Tout commence par une plainte déposée par une mère. Son fils de sept ans aurait été victime d’une agression sexuelle commise par son baby-sitter. Le suspect a été relaxé par le tribunal de Bobigny, notamment parce que le recueil de la parole de l’enfant n’avait pas été fait selon les règles. Pourtant, lors du procès, les juges avaient indiqué croire l’enfant. C’est huit mois plus tard, en recevant le jugement écrit, que l’avocat de la famille, Me Paul Jouty, tombe sur des lignes qui le laissent sans voix.

Le texte du jugement, faute d’orthographe comprise, contient une phrase assassine. On peut y lire que la mère, « psychologue et bobo, d’ailleurs plus bohème que bourgeoise, avait surréagi et entraîné son fils dans un délire de victimisation ». Il est même fait référence aux séances d’EMDR qu’elle a fait suivre à son enfant, présentées comme inadaptées. Le tout se termine par un « Nan, j’déconne même si c’est en partie vrai » entre parenthèses, comme une blague entre collègues qui n’aurait jamais dû figurer dans la version finale.

Pour l’avocat, c’est une « connerie » et un manque de rigueur professionnelle inacceptable. La mère a déposé une plainte devant le Conseil supérieur de la magistrature, dénonçant « un jugement de valeur teinté de malveillance et de partialité ». Gérald Darmanin, le ministre de la Justice, a réagi très vite.
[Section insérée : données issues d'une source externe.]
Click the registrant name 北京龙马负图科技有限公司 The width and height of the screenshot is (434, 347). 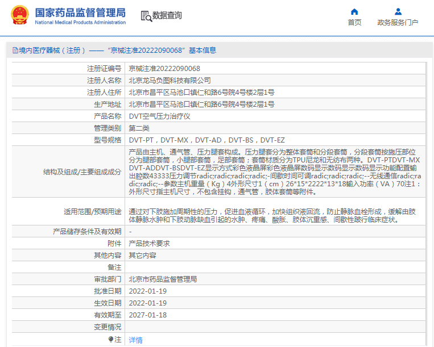(170, 80)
Il a qualifié ces faits d’« extrême gravité » et annoncé l’ouverture d’une enquête administrative pour proposer des sanctions disciplinaires. La présidente du tribunal de Bobigny, Anne Auclair-Rabinovitch, a elle aussi déploré une situation « insupportable » et assuré que des mesures internes étaient déjà en cours contre le rédacteur du jugement et celui qui l’a laissé passer. Elle s’est dite prête à recevoir la famille.